Desalination Plant. The Photo has been taken from Sciencealert.com.

Californians are about to get their water from a new source - the Pacific Ocean, as Governor Jerry Brown’s new plan to save the state is set to launch next year, reports Sciencealert.com.

The governor passed mandatory water conservation restrictions this past April in a massive effort to cut water usage, but critics have warned that mere conservation will not be enough to save the state’s severe water shortage.

California is experiencing the worst drought in its history, and according Jay Famiglietti, senior water scientist at the Nasa Jet Propulsion Laboratory, the state only has about one year of water left in storage.

"As our 'wet' season draws to a close, it is clear that the paltry rain and snowfall have done almost nothing to alleviate epic drought conditions," he wrote in op-ed earlier this year for The Los Angeles Times. "January was the driest in California since record-keeping began in 1895. Groundwater and snowpack levels are at all-time lows. We're not just up a creek without a paddle in California, we're losing the creek too."

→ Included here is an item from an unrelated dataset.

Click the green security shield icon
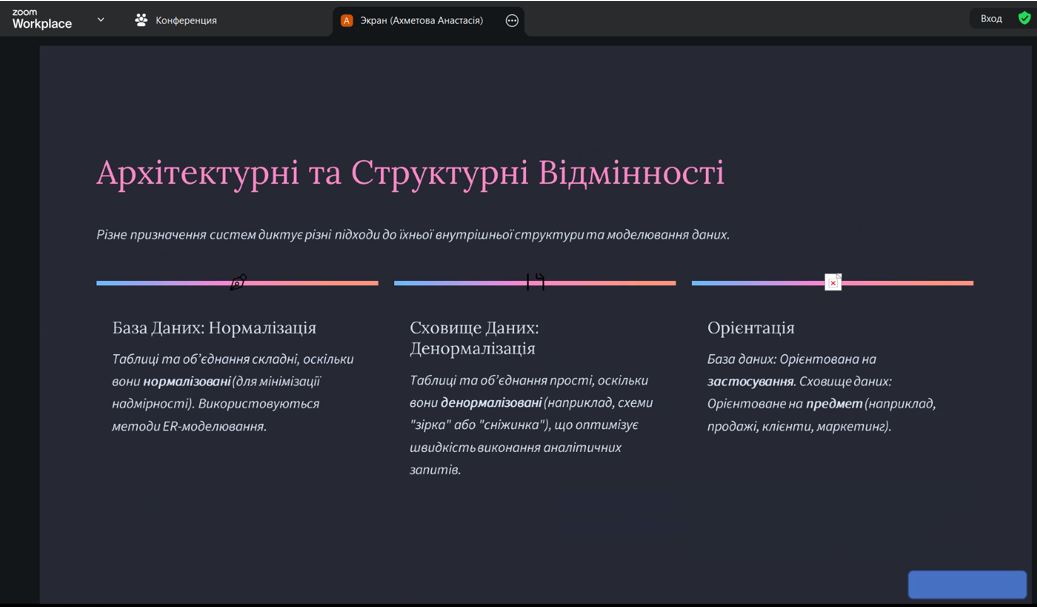The height and width of the screenshot is (607, 1037). tap(1024, 18)
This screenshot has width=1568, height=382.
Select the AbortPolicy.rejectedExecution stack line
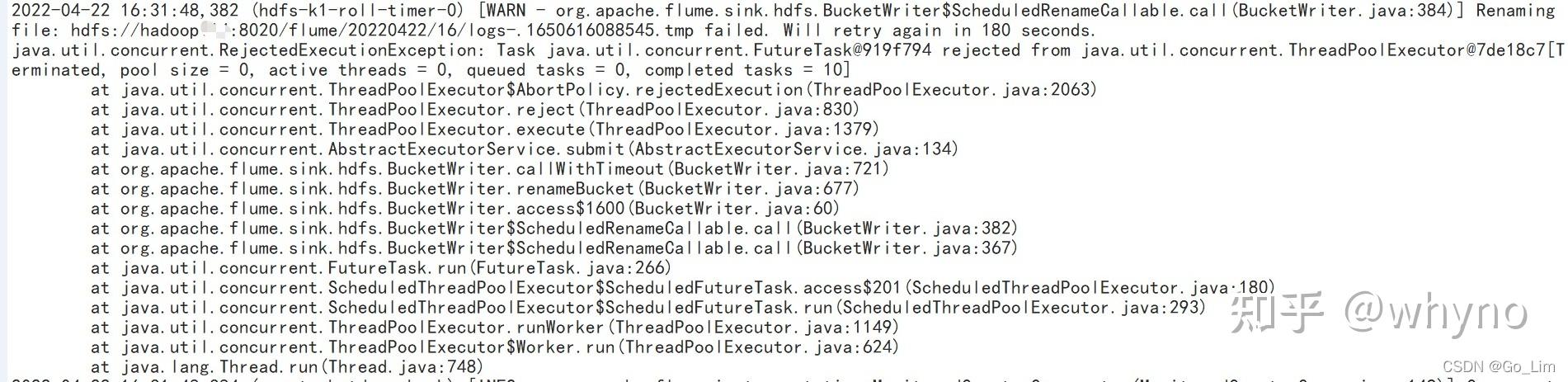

So the governor is kicking his new plan into action. With several ocean desalination plants already up and running in a handful of towns around the state, a new and much larger plant is now underway. The new plant in Huntington Beach would supply water to the heavily populated Orange County region.

The Huntington Beach plant would be the biggest in the western hemisphere and would produce 189 million litres (50 million gallons) of drinking water a year. The downside is that in for every two litres of water that go in, only 1 will come out, and the leftover super-salty brine would mix in with the city's wastewater before being piped back out to sea to spread around, about 50 km offshore. And this salty brine, along with financial concerns, have environmentalists questioning the governor’s plan.

"The biggest concern about desalination is that it is expensive, it's energy-intensive and it has a lot of side effects - a lot of unintended consequences to marine life both from the intake and the discharge," Marco Gonzalez, the executive director of the US Coastal Environmental Rights Foundation, told NPR News.

The company developing the new plant, Poseidon Water, has insisted it will counter the environmental damage by contributing financially to a Californian program that funds projects aimed at offsetting emissions of greenhouse gases.

Conservationists believe water desalination should be the state’s last resort, and more focus should be put on water conservation efforts around the state, but not everyone agrees. "I don't think we can really conserve our way out of this problem, this problem being a combination of drought and of incredibly high water demand by a growing population and climate change," Famiglietti told NPR News.

Yet the smaller plants in the state have proven themselves effective, and other US states such as Florida already have their own plants up and running, and are now looking to build more. With what may well be only a year of fresh water left and a ticking clock, the ocean may well be California’s very last resort.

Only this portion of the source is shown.